[Problems to solve]
A. In the post about the headset voice assistant, what is the backend built on?
B. Carry on writing the post about the headset voice assistant, starting right after its final sentence.

I built a voice AI that lives in my headset and has full access to my computer. No subscription. No app to open. Just talk.
Why I built it
Every AI assistant on the market requires you to stop what you’re doing, pick up your phone, open an app, and type. I work in the field. I’m moving. I needed something that worked the way I do — hands-free, always on, zero friction.
So I built one.
What it actually does
J.A.R.V.I.S. runs locally on my Mac. It’s always listening through my JLab headset. I speak, it processes through a 70B language model via OpenRouter, and the response comes back through my earpiece in under two seconds — in a voice I chose, using Fish Audio’s TTS engine.
It has full access to my system. Not a demo. Not sandboxed. Real access:
- See my screen and describe what’s on it
- Run any shell command and speak the result back
- Search the web and summarize findings
- Read my calendar and email
- Open apps, browse URLs, control Spotify
- Spawn a full coding terminal with an uncensored model
- Wake on a custom phrase — no button press
How I built it
The backend is FastAPI running a WebSocket server on my machine. Voice input comes through the Web Speech API in Chrome. TTS runs through Fish Audio. The LLM is served via OpenRouter. The frontend is a Three.js audio-reactive orb that pulses when she’s thinking and reacts to her voice in real time.

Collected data

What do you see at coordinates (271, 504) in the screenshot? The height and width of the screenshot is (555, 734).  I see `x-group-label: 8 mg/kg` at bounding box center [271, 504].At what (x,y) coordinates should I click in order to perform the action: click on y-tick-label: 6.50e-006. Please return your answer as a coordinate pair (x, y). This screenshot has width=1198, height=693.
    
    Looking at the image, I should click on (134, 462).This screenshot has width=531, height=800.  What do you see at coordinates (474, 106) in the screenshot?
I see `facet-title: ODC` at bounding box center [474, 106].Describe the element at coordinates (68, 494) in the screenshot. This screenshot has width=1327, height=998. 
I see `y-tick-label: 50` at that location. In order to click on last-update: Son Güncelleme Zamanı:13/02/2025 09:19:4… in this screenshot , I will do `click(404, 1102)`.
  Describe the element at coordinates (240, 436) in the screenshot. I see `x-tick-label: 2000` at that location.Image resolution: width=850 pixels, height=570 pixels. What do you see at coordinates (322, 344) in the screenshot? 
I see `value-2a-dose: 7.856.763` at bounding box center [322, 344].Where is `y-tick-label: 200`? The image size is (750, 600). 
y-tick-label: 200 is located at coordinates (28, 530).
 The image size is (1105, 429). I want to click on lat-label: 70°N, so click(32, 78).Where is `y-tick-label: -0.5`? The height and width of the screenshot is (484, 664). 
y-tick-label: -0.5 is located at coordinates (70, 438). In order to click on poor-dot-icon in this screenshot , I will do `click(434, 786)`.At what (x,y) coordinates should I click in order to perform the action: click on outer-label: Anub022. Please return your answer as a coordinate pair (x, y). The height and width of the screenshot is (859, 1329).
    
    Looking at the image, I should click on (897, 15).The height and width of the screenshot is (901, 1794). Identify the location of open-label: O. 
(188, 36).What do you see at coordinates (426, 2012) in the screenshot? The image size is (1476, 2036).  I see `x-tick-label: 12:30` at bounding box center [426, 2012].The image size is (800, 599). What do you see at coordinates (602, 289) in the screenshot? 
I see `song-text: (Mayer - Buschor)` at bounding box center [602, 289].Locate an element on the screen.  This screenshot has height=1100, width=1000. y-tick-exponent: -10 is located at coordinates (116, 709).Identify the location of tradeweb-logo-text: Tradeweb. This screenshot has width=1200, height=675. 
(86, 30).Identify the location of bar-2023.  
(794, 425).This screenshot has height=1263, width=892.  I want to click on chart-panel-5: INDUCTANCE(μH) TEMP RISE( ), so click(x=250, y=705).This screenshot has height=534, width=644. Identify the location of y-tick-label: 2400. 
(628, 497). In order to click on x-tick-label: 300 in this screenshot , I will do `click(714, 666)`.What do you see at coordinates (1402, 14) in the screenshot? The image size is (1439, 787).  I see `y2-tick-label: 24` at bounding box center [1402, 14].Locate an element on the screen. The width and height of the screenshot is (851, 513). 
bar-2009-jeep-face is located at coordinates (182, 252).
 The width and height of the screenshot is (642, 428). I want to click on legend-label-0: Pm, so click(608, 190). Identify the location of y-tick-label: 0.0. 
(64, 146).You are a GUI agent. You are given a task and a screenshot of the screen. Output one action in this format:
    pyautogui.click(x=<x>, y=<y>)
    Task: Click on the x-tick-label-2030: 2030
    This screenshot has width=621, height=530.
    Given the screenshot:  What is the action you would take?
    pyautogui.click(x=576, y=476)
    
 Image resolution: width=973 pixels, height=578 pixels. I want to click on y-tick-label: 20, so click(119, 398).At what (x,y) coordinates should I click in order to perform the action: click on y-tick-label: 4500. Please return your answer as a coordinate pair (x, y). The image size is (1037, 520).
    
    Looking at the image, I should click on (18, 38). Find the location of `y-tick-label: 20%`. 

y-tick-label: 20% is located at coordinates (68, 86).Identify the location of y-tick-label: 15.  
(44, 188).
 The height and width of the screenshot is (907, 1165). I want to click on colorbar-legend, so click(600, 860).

[Responses in order]
A. FastAPI, running a WebSocket server on the builder's machine.

B.
The whole thing is maybe 3,000 lines of Python and TypeScript. No cloud dependency. No monthly API bill beyond what I already use. It runs on my hardware and goes wherever my headset goes.
Voice AI. Full system access. Lives in your headset.
Jesse Moraga
It’s open source
The full codebase is on GitHub. Clone it, swap in your own API keys, and you’ve got a voice AI running locally in about 20 minutes.
→ github.com/JesseMoraga/jarvis
This is the same approach I take with every tool I build — I run it on my own operation first, prove it works under real conditions, then open it up. The software isn’t theoretical. It’s what I’m actually using right now.